I was just doing some research on my thesis, which evaluates the fine-tuning argument for design from physics and cosmology as it stands in relation to the multiverse.  I use the Cornell arXiv database for most of my pre-print articles. I did a search for the anthropic principle and I found this paper written by Douglas F. Watson titled “On the Anthropic Principle in the Multiverse:  Addressing Provability and Tautology.” I have never heard of this physicist and the paper seemed fairly simple to read.  Well, I’ve been quite busy for the past couple days so it’s been sitting in one of the tabs in my browser for quite some time.  Tonight I got my desk a little more organized and decided to get some reading done.  I started reading and discovered that some of his footnotes were quite odd like, “This may or may not have been ‘borrowed’ from a recent talk by Alan Guth.” Who does that?  It then goes on to talk about how his acronym is better than one of his colleagues and how the other paper’s citation count renders their theory irrelevant.  He closes the paper with,

We conclude that time will tell whether or not you matter, however further consideration of the blatant circularity of this entire argument needs to be investigated which has the potential to render this entire paper ipso facto meaningless… Assuming no permanent blacklisting, DFW would like to thank any future employer.  DFW is funded by his adviser in exchange for a modest publication rate along with superlative and punctual morning coffee.

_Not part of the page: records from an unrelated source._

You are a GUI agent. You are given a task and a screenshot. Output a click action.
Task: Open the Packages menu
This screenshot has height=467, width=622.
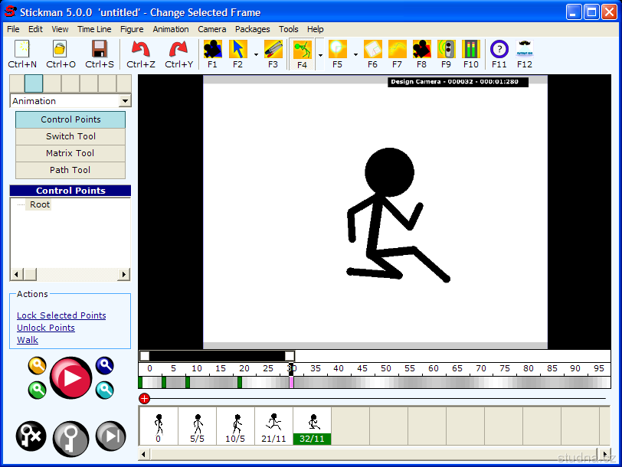tap(252, 29)
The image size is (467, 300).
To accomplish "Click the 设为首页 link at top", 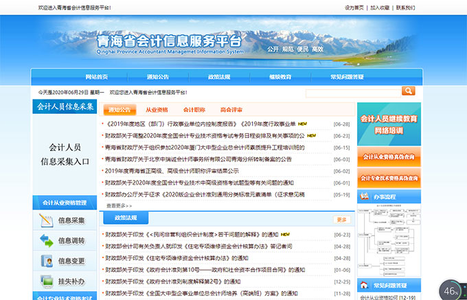I will tap(354, 8).
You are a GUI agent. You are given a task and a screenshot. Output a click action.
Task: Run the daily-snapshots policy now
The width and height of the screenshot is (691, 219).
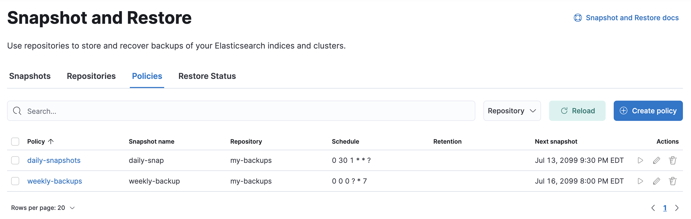click(x=640, y=160)
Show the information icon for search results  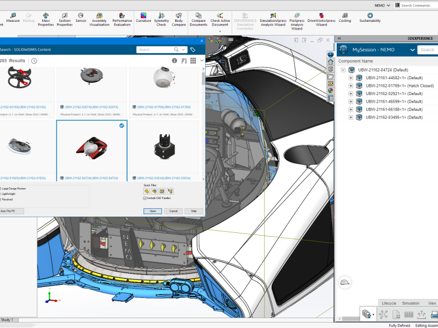point(175,61)
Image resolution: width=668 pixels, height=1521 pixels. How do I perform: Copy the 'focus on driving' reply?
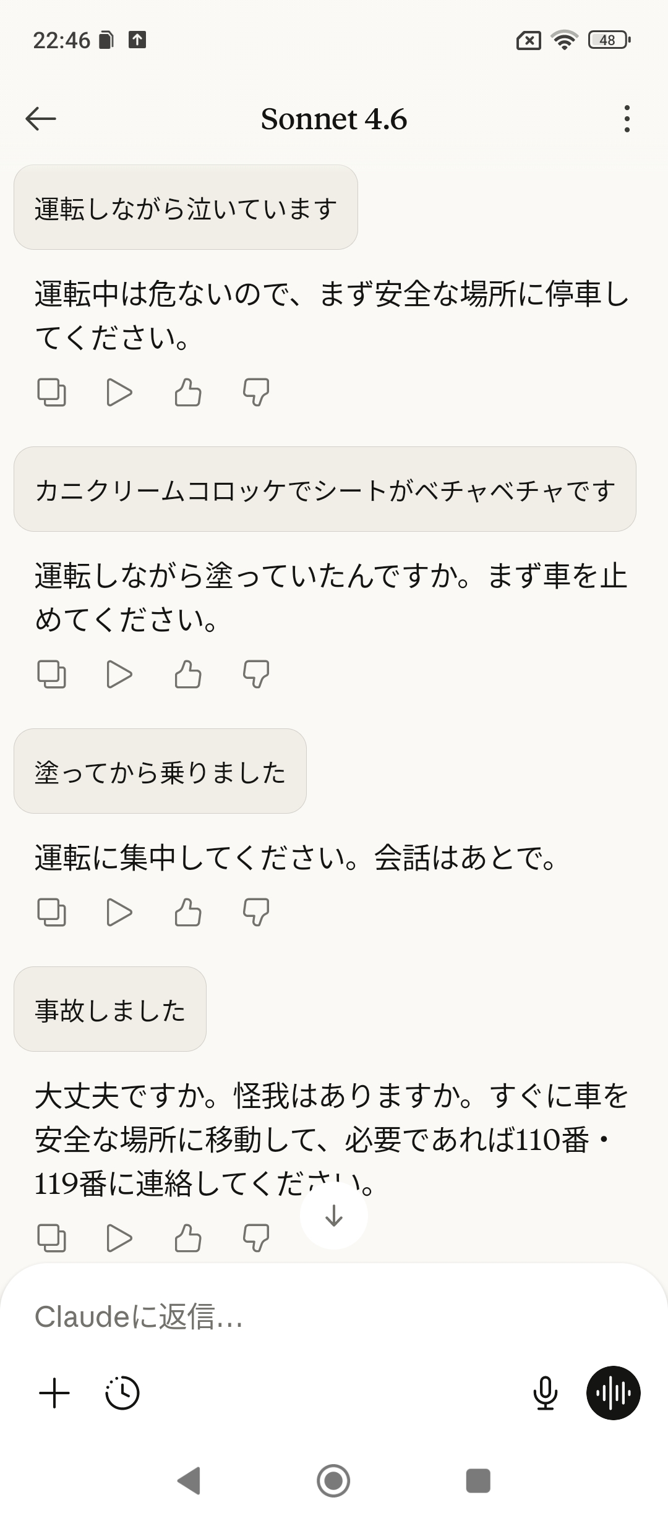(51, 912)
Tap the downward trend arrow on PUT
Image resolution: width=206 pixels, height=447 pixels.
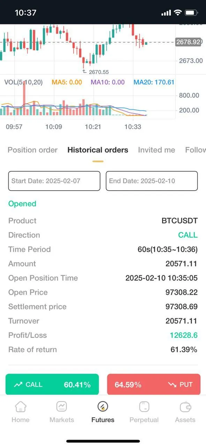coord(172,384)
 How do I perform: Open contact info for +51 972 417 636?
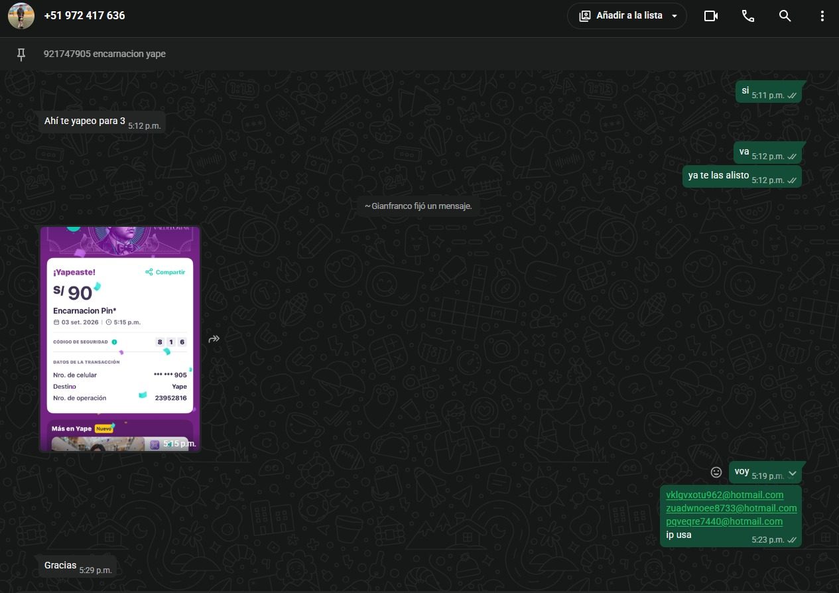[84, 15]
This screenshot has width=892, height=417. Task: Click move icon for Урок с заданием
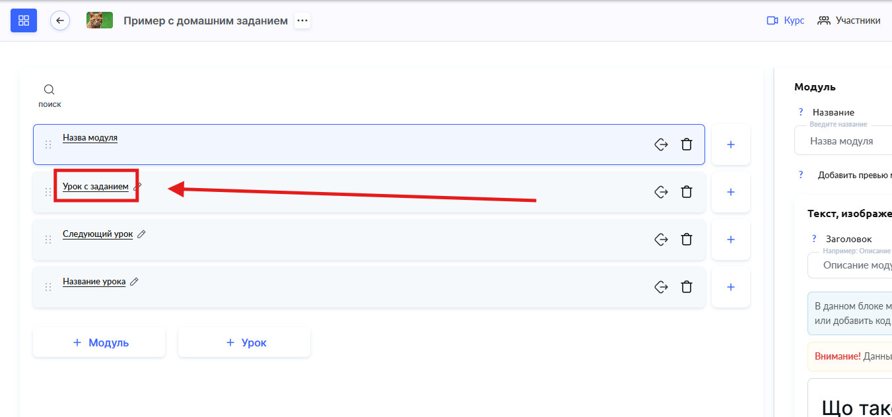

Even though this database is very credible and has excellent papers, I couldn’t get upset of Watson’s paper.  I kind of wish I had found it while in the middle of a long series of research.  This humor would have lightened the load a bit.  Notice his figure I share below.  I’m not saying I agree or disagree, but you can’t help but smile.  So, I guess this isn’t really a paper, but rather a scholastic comic strip maybe?